A more effective approach to spoofing Flu Trends would be to use a botnet — a large collection of hijacked computers — to send flu-related searches to Google from a larger number of computers. If the added searches were diffuse and well-randomized, they would be very hard to distinguish from legitimate searches, and the Flu Trends would probably be fooled.

This possibility is not discussed in the Flu Trends research paper. The paper conspicuously fails to identify any of the search terms that the system is looking for. Normally a paper would list the terms, or at least give examples, but none of the terms appear in the paper, and the Flu Trends web site gives only “flu” as an example search term.

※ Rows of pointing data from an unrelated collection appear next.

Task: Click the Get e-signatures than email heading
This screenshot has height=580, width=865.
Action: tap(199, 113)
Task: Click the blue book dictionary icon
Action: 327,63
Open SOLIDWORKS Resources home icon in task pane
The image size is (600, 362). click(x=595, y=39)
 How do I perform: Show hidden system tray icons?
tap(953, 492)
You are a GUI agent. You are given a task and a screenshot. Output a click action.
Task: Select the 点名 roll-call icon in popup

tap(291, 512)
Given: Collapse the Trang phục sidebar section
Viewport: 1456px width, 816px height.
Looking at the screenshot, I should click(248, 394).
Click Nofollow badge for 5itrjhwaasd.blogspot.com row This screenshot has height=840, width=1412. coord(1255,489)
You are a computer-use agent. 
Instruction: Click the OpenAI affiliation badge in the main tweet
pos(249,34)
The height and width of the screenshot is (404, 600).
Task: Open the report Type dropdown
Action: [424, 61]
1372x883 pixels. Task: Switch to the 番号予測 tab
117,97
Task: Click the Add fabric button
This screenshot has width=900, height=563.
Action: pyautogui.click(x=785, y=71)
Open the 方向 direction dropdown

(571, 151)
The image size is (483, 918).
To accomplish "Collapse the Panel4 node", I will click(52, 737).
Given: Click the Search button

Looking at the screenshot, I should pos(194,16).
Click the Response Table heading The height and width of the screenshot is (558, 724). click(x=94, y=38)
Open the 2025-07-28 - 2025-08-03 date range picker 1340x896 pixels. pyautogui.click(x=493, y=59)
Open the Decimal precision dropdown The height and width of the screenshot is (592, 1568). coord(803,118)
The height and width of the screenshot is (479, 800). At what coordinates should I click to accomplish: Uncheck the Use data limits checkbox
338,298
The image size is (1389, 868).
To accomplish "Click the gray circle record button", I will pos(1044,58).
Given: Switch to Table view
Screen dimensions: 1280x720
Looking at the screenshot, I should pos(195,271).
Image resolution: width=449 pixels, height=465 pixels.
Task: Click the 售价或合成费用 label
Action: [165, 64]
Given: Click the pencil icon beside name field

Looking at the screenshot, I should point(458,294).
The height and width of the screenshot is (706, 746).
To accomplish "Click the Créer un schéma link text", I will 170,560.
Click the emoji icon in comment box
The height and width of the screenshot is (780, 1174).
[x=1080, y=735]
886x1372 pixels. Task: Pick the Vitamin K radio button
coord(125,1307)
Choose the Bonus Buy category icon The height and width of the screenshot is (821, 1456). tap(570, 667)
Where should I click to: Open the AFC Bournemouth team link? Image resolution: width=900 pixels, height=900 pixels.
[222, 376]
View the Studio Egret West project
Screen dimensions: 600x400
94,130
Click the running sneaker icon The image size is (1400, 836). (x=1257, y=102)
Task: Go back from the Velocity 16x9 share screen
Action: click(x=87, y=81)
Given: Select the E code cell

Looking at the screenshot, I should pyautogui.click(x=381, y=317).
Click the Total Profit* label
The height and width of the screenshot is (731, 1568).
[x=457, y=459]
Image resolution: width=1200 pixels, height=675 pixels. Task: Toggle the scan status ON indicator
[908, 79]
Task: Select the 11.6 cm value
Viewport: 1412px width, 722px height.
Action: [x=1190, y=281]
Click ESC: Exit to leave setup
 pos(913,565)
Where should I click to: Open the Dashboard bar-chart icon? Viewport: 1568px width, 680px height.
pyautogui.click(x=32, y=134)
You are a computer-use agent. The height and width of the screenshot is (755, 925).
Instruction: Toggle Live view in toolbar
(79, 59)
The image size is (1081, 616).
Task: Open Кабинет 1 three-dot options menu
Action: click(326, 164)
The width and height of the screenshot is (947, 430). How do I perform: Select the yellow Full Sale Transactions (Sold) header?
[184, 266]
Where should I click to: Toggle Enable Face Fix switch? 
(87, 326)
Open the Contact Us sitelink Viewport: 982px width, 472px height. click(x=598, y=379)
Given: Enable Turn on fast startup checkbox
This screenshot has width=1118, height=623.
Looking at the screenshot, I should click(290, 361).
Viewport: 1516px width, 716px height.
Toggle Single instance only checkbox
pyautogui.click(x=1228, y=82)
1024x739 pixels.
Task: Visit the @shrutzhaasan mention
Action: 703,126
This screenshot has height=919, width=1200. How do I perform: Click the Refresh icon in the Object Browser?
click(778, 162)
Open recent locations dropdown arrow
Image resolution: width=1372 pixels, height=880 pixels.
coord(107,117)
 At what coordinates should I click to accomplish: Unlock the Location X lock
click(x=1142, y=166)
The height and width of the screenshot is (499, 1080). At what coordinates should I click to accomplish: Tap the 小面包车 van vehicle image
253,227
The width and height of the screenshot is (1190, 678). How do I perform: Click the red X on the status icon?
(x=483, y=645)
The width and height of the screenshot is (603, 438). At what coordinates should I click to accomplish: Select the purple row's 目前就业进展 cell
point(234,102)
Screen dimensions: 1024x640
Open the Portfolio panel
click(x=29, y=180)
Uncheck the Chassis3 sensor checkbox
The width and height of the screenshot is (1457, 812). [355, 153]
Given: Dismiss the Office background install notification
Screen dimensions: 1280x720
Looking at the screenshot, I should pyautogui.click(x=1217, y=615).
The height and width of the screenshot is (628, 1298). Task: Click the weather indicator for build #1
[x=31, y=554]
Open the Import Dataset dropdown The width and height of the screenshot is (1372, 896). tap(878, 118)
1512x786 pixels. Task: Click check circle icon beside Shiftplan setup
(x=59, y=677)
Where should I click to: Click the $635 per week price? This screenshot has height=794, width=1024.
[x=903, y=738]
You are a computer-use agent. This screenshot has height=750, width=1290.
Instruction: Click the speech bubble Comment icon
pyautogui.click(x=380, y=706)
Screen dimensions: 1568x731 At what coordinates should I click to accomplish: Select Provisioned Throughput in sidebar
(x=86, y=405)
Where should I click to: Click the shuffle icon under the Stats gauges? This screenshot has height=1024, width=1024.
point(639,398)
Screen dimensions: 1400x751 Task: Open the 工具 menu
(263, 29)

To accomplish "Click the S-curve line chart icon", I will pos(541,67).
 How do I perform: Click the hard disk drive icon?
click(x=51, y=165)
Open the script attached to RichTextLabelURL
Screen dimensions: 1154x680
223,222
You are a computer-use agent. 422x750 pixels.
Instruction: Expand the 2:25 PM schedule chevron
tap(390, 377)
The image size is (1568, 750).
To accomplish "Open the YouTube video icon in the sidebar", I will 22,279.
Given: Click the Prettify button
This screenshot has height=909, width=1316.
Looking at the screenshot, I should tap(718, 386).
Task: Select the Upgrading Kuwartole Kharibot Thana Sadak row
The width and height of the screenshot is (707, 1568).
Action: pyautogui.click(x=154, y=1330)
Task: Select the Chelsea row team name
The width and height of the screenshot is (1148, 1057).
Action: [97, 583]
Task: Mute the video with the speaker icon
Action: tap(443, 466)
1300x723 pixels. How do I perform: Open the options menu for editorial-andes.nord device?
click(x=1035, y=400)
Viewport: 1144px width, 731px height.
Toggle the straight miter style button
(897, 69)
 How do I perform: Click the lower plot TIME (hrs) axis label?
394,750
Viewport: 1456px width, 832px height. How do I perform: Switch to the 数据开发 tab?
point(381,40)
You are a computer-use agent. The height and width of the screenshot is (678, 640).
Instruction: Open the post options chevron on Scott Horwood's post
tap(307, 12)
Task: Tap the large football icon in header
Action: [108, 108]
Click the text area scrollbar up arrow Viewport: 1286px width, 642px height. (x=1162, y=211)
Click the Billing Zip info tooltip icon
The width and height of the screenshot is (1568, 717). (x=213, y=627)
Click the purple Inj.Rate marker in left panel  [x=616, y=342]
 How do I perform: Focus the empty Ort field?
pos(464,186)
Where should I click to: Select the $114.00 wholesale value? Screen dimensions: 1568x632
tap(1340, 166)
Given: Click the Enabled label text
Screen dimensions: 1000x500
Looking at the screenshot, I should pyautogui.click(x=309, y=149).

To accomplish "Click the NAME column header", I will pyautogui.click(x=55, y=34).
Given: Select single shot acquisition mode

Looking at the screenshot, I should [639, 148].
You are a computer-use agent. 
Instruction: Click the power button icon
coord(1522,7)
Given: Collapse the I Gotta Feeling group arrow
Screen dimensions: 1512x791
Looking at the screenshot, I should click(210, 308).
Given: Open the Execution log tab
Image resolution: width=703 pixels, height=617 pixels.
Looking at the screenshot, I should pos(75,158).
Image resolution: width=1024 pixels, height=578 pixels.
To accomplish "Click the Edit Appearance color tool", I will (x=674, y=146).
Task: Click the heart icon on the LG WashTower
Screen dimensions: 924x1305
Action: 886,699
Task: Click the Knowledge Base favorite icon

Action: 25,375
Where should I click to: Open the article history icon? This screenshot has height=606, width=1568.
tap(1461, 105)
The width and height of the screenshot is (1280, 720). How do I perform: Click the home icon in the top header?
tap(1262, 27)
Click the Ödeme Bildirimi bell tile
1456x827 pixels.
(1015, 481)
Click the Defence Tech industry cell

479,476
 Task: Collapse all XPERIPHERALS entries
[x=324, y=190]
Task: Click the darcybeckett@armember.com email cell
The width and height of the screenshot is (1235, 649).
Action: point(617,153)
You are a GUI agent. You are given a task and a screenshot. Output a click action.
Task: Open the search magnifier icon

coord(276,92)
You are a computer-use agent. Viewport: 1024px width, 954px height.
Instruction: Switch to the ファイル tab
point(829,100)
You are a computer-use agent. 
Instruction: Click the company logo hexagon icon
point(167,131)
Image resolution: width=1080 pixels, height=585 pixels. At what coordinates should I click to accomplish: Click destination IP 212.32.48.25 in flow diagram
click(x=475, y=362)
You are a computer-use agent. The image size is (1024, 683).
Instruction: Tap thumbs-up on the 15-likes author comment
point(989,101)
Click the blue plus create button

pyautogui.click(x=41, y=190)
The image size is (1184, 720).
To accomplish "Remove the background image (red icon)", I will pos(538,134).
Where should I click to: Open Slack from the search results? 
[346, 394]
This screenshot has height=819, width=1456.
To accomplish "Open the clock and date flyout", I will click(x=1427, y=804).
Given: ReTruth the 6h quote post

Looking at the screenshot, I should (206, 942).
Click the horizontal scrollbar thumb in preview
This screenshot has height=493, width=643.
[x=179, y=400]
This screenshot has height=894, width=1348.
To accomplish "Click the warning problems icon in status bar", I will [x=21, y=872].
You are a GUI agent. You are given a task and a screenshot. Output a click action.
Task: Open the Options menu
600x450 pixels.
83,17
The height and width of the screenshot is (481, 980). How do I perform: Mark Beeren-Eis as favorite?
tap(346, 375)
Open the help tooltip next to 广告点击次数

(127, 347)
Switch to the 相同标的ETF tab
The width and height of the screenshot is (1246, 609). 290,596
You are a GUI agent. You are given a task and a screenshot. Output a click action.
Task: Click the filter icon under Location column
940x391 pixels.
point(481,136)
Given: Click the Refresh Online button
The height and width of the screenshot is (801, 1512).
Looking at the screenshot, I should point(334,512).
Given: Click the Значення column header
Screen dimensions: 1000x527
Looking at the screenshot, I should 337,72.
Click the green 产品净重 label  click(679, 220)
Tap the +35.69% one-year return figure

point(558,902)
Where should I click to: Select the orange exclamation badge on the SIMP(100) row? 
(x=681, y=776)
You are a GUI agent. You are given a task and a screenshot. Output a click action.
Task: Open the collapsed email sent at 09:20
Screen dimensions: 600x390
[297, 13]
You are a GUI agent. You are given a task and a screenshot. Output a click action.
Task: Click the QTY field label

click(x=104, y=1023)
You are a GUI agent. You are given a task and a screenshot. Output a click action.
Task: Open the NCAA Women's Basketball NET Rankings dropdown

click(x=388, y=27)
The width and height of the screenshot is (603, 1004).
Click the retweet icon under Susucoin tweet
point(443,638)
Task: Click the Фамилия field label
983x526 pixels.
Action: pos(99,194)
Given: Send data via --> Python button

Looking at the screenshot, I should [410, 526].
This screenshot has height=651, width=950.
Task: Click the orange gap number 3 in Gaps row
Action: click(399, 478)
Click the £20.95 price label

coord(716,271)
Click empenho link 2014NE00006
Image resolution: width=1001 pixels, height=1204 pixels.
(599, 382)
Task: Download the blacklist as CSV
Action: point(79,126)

They might be withholding the search terms to make manipulation harder, but more likely they’re withholding the search terms for business reasons, perhaps because the terms have value in placing or selling ads.

Why would anyone want to manipulate Flu Trends? If flu rates affect the financial markets by moving the stock prices of certain drug or healthcare companies, then a manipulator can profit by sending false signals about flu rates.

The most interesting question about Flu Trends, though, is what other trends might be identifiable via search terms. Government might use similar methods to look for outbreaks of more virulent diseases, and businesses might look for cultural trends. In all of these cases, manipulation will be a risk.

There’s an interesting analogy to web linking behavior. When the web was young, people put links in their sites to point readers to other interesting sites. But when Google started inferring sites’ importance from their incoming links, manipulators started creating links for their Google-effect. The result was an ongoing cat-and-mouse game between search engines and manipulators. The more search behavior takes on commercial value, the more manipulators will want to change search behavior for commercial or cultural advantage.

Anything that is valuable to measure is probably, to someone, valuable to manipulate.